_What you will do_
Every record below must be returned exactly as it was received.

Dataset content section start

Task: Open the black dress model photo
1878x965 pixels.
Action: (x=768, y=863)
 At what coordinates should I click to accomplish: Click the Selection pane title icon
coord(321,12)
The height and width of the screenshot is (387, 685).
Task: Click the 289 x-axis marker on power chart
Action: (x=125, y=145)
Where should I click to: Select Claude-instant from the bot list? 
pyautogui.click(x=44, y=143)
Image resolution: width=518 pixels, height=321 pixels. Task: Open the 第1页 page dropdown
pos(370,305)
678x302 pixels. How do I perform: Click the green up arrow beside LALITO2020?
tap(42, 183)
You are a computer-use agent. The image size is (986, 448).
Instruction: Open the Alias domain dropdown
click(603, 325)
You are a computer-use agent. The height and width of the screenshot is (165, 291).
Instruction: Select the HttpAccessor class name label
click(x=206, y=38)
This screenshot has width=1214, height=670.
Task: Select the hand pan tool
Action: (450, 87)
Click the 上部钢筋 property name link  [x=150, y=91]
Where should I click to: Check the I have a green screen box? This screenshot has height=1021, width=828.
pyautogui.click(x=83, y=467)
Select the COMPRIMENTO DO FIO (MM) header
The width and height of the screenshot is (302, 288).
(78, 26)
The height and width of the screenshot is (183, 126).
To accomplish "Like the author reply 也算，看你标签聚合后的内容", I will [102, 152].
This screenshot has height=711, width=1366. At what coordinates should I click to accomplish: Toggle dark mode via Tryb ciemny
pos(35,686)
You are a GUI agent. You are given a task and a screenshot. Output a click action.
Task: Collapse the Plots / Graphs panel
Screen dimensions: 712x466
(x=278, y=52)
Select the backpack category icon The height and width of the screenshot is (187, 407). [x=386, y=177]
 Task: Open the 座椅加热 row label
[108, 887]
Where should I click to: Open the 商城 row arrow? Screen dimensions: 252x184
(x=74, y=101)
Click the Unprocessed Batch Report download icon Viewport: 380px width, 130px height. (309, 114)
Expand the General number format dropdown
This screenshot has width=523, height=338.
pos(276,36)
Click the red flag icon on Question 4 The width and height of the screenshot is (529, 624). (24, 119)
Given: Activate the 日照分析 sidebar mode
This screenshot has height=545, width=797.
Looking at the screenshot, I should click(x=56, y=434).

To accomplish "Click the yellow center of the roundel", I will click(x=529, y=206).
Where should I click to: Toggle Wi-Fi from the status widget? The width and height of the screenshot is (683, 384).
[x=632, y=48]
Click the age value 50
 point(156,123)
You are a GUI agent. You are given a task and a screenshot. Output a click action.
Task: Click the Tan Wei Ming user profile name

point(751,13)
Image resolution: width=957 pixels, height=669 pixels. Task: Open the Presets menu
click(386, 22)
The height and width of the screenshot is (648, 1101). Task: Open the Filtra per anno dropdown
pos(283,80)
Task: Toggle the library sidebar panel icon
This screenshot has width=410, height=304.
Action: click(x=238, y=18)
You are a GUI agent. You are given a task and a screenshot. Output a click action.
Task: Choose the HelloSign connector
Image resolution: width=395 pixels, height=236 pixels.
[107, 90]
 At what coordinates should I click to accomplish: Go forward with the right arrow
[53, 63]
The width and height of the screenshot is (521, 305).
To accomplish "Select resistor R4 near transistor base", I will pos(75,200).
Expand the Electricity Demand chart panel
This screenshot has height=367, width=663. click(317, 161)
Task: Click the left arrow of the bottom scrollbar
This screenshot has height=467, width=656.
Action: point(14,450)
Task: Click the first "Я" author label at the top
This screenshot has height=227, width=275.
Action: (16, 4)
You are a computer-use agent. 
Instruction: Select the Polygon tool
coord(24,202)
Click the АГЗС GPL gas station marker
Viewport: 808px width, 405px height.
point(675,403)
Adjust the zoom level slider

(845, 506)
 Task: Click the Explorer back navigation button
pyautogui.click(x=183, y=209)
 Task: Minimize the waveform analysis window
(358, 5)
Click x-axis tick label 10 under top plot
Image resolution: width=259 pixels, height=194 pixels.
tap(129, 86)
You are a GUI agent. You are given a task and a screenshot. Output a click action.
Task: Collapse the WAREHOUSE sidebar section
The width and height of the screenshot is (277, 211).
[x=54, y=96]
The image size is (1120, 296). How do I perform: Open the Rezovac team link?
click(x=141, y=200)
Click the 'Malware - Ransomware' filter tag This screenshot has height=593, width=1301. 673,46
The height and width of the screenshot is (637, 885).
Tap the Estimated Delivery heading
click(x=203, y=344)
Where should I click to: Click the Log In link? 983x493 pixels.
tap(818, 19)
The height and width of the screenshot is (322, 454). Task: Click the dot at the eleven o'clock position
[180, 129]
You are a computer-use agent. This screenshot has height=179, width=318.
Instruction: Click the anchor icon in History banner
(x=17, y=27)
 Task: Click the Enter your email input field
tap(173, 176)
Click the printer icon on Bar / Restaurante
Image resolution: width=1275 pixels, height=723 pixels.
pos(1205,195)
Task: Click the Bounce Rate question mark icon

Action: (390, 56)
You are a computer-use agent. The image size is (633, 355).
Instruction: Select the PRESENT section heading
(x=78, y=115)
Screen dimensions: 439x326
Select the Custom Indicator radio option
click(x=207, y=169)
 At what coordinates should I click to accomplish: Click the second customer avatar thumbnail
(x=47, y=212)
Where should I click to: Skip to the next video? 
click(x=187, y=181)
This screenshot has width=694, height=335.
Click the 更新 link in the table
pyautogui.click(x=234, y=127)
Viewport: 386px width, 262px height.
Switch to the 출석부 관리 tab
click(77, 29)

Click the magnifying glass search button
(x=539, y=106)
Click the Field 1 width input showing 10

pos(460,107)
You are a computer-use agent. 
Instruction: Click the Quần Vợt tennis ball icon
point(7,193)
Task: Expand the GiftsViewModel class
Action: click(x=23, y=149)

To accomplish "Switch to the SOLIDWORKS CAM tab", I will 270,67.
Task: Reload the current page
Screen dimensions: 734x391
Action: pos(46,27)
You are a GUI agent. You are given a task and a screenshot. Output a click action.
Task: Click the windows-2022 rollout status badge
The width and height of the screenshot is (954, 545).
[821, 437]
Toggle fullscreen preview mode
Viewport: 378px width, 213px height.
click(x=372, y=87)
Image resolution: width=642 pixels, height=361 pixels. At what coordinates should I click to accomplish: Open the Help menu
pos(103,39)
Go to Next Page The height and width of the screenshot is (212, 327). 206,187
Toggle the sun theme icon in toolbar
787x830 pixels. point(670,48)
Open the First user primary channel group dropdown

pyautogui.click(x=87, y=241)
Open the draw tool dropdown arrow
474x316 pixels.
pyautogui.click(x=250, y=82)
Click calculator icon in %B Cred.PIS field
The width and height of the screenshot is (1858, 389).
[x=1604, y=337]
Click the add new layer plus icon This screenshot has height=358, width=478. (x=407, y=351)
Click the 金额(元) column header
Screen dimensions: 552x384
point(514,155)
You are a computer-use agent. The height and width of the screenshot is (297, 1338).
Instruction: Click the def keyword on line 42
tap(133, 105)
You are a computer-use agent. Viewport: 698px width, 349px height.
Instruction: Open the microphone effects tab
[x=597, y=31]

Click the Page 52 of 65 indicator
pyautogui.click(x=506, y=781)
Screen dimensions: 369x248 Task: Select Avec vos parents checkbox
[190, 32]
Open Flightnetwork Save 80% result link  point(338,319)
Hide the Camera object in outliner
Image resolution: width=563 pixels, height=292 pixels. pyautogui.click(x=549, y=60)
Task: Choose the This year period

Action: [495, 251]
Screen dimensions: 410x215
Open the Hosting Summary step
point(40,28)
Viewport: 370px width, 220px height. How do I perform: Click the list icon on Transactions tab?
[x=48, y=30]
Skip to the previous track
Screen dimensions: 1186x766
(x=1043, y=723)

Dataset content section end

_Answer to the exercise_
Task: Open the black dress model photo
1878x965 pixels.
Action: (x=768, y=863)
 At what coordinates should I click to accomplish: Click the Selection pane title icon
coord(321,12)
The height and width of the screenshot is (387, 685).
Task: Click the 289 x-axis marker on power chart
Action: (x=125, y=145)
Where should I click to: Select Claude-instant from the bot list? 
pyautogui.click(x=44, y=143)
Image resolution: width=518 pixels, height=321 pixels. Task: Open the 第1页 page dropdown
pos(370,305)
678x302 pixels. How do I perform: Click the green up arrow beside LALITO2020?
tap(42, 183)
You are a computer-use agent. The image size is (986, 448).
Instruction: Open the Alias domain dropdown
click(603, 325)
You are a computer-use agent. The height and width of the screenshot is (165, 291).
Instruction: Select the HttpAccessor class name label
click(x=206, y=38)
This screenshot has width=1214, height=670.
Task: Select the hand pan tool
Action: (450, 87)
Click the 上部钢筋 property name link  [x=150, y=91]
Where should I click to: Check the I have a green screen box? This screenshot has height=1021, width=828.
pyautogui.click(x=83, y=467)
Select the COMPRIMENTO DO FIO (MM) header
The width and height of the screenshot is (302, 288).
(78, 26)
The height and width of the screenshot is (183, 126).
To accomplish "Like the author reply 也算，看你标签聚合后的内容", I will [102, 152].
This screenshot has height=711, width=1366. At what coordinates should I click to accomplish: Toggle dark mode via Tryb ciemny
pos(35,686)
You are a GUI agent. You are given a task and a screenshot. Output a click action.
Task: Collapse the Plots / Graphs panel
Screen dimensions: 712x466
(x=278, y=52)
Select the backpack category icon The height and width of the screenshot is (187, 407). [x=386, y=177]
 Task: Open the 座椅加热 row label
[108, 887]
Where should I click to: Open the 商城 row arrow? Screen dimensions: 252x184
(x=74, y=101)
Click the Unprocessed Batch Report download icon Viewport: 380px width, 130px height. (309, 114)
Expand the General number format dropdown
This screenshot has width=523, height=338.
pos(276,36)
Click the red flag icon on Question 4 The width and height of the screenshot is (529, 624). (24, 119)
Given: Activate the 日照分析 sidebar mode
This screenshot has height=545, width=797.
Looking at the screenshot, I should click(x=56, y=434).

To accomplish "Click the yellow center of the roundel", I will click(x=529, y=206).
Where should I click to: Toggle Wi-Fi from the status widget? The width and height of the screenshot is (683, 384).
[x=632, y=48]
Click the age value 50
 point(156,123)
You are a GUI agent. You are given a task and a screenshot. Output a click action.
Task: Click the Tan Wei Ming user profile name

point(751,13)
Image resolution: width=957 pixels, height=669 pixels. Task: Open the Presets menu
click(386, 22)
The height and width of the screenshot is (648, 1101). Task: Open the Filtra per anno dropdown
pos(283,80)
Task: Toggle the library sidebar panel icon
This screenshot has width=410, height=304.
Action: click(x=238, y=18)
You are a GUI agent. You are given a task and a screenshot. Output a click action.
Task: Choose the HelloSign connector
Image resolution: width=395 pixels, height=236 pixels.
[107, 90]
 At what coordinates should I click to accomplish: Go forward with the right arrow
[53, 63]
The width and height of the screenshot is (521, 305).
To accomplish "Select resistor R4 near transistor base", I will pos(75,200).
Expand the Electricity Demand chart panel
This screenshot has height=367, width=663. click(317, 161)
Task: Click the left arrow of the bottom scrollbar
This screenshot has height=467, width=656.
Action: point(14,450)
Task: Click the first "Я" author label at the top
This screenshot has height=227, width=275.
Action: (16, 4)
You are a computer-use agent. 
Instruction: Select the Polygon tool
coord(24,202)
Click the АГЗС GPL gas station marker
Viewport: 808px width, 405px height.
point(675,403)
Adjust the zoom level slider

(845, 506)
 Task: Click the Explorer back navigation button
pyautogui.click(x=183, y=209)
 Task: Minimize the waveform analysis window
(358, 5)
Click x-axis tick label 10 under top plot
Image resolution: width=259 pixels, height=194 pixels.
tap(129, 86)
You are a GUI agent. You are given a task and a screenshot. Output a click action.
Task: Collapse the WAREHOUSE sidebar section
The width and height of the screenshot is (277, 211).
[x=54, y=96]
The image size is (1120, 296). How do I perform: Open the Rezovac team link?
click(x=141, y=200)
Click the 'Malware - Ransomware' filter tag This screenshot has height=593, width=1301. 673,46
The height and width of the screenshot is (637, 885).
Tap the Estimated Delivery heading
click(x=203, y=344)
Where should I click to: Click the Log In link? 983x493 pixels.
tap(818, 19)
The height and width of the screenshot is (322, 454). Task: Click the dot at the eleven o'clock position
[180, 129]
You are a computer-use agent. This screenshot has height=179, width=318.
Instruction: Click the anchor icon in History banner
(x=17, y=27)
 Task: Click the Enter your email input field
tap(173, 176)
Click the printer icon on Bar / Restaurante
Image resolution: width=1275 pixels, height=723 pixels.
pos(1205,195)
Task: Click the Bounce Rate question mark icon

Action: (390, 56)
You are a computer-use agent. The image size is (633, 355).
Instruction: Select the PRESENT section heading
(x=78, y=115)
Screen dimensions: 439x326
Select the Custom Indicator radio option
click(x=207, y=169)
 At what coordinates should I click to accomplish: Click the second customer avatar thumbnail
(x=47, y=212)
Where should I click to: Skip to the next video? 
click(x=187, y=181)
This screenshot has width=694, height=335.
Click the 更新 link in the table
pyautogui.click(x=234, y=127)
Viewport: 386px width, 262px height.
Switch to the 출석부 관리 tab
click(77, 29)

Click the magnifying glass search button
(x=539, y=106)
Click the Field 1 width input showing 10

pos(460,107)
You are a computer-use agent. 
Instruction: Click the Quần Vợt tennis ball icon
point(7,193)
Task: Expand the GiftsViewModel class
Action: click(x=23, y=149)

To accomplish "Switch to the SOLIDWORKS CAM tab", I will 270,67.
Task: Reload the current page
Screen dimensions: 734x391
Action: pos(46,27)
You are a GUI agent. You are given a task and a screenshot. Output a click action.
Task: Click the windows-2022 rollout status badge
The width and height of the screenshot is (954, 545).
[821, 437]
Toggle fullscreen preview mode
Viewport: 378px width, 213px height.
click(x=372, y=87)
Image resolution: width=642 pixels, height=361 pixels. At what coordinates should I click to accomplish: Open the Help menu
pos(103,39)
Go to Next Page The height and width of the screenshot is (212, 327). 206,187
Toggle the sun theme icon in toolbar
787x830 pixels. point(670,48)
Open the First user primary channel group dropdown

pyautogui.click(x=87, y=241)
Open the draw tool dropdown arrow
474x316 pixels.
pyautogui.click(x=250, y=82)
Click calculator icon in %B Cred.PIS field
The width and height of the screenshot is (1858, 389).
[x=1604, y=337]
Click the add new layer plus icon This screenshot has height=358, width=478. (x=407, y=351)
Click the 金额(元) column header
Screen dimensions: 552x384
point(514,155)
You are a computer-use agent. The height and width of the screenshot is (297, 1338).
Instruction: Click the def keyword on line 42
tap(133, 105)
You are a computer-use agent. Viewport: 698px width, 349px height.
Instruction: Open the microphone effects tab
[x=597, y=31]

Click the Page 52 of 65 indicator
pyautogui.click(x=506, y=781)
Screen dimensions: 369x248 Task: Select Avec vos parents checkbox
[190, 32]
Open Flightnetwork Save 80% result link  point(338,319)
Hide the Camera object in outliner
Image resolution: width=563 pixels, height=292 pixels. pyautogui.click(x=549, y=60)
Task: Choose the This year period

Action: [495, 251]
Screen dimensions: 410x215
Open the Hosting Summary step
point(40,28)
Viewport: 370px width, 220px height. How do I perform: Click the list icon on Transactions tab?
[x=48, y=30]
Skip to the previous track
Screen dimensions: 1186x766
(x=1043, y=723)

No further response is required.